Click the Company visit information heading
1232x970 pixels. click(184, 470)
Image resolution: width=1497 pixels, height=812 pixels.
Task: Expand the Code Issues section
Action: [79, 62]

.....

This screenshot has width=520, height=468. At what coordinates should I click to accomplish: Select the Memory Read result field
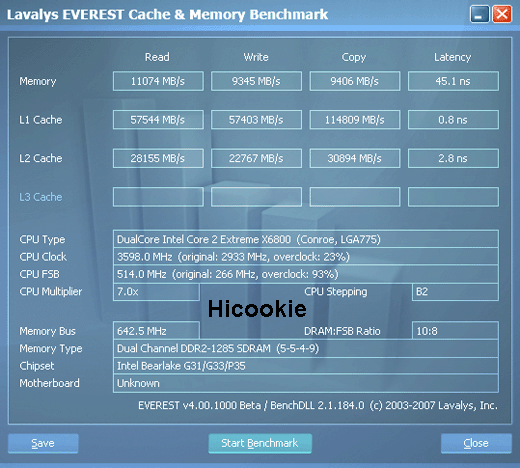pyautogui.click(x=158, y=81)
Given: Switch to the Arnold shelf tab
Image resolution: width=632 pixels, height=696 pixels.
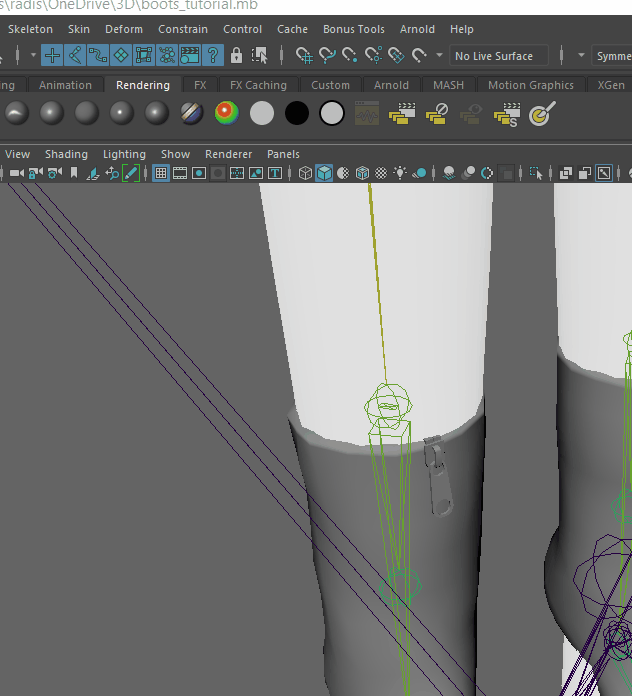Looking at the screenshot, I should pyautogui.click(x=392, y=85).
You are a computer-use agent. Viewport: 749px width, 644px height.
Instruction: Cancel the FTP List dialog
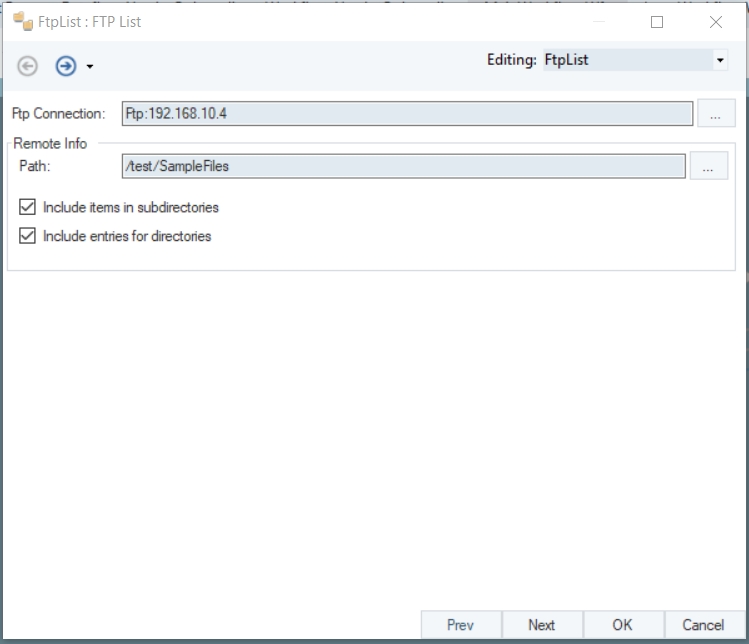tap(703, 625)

.....

* **Exercise aim**: Starting at the line that has "You are a computer-use" and ending after the line that has "tap(703, 625)", write those lines out again, requests included. Scale every coordinate in the answers by 2, rounding to whole numbers with halves rounded up, and omit the pictures.

* **Final result**:
You are a computer-use agent. Viewport: 749px width, 644px height.
Instruction: Cancel the FTP List dialog
tap(1406, 1250)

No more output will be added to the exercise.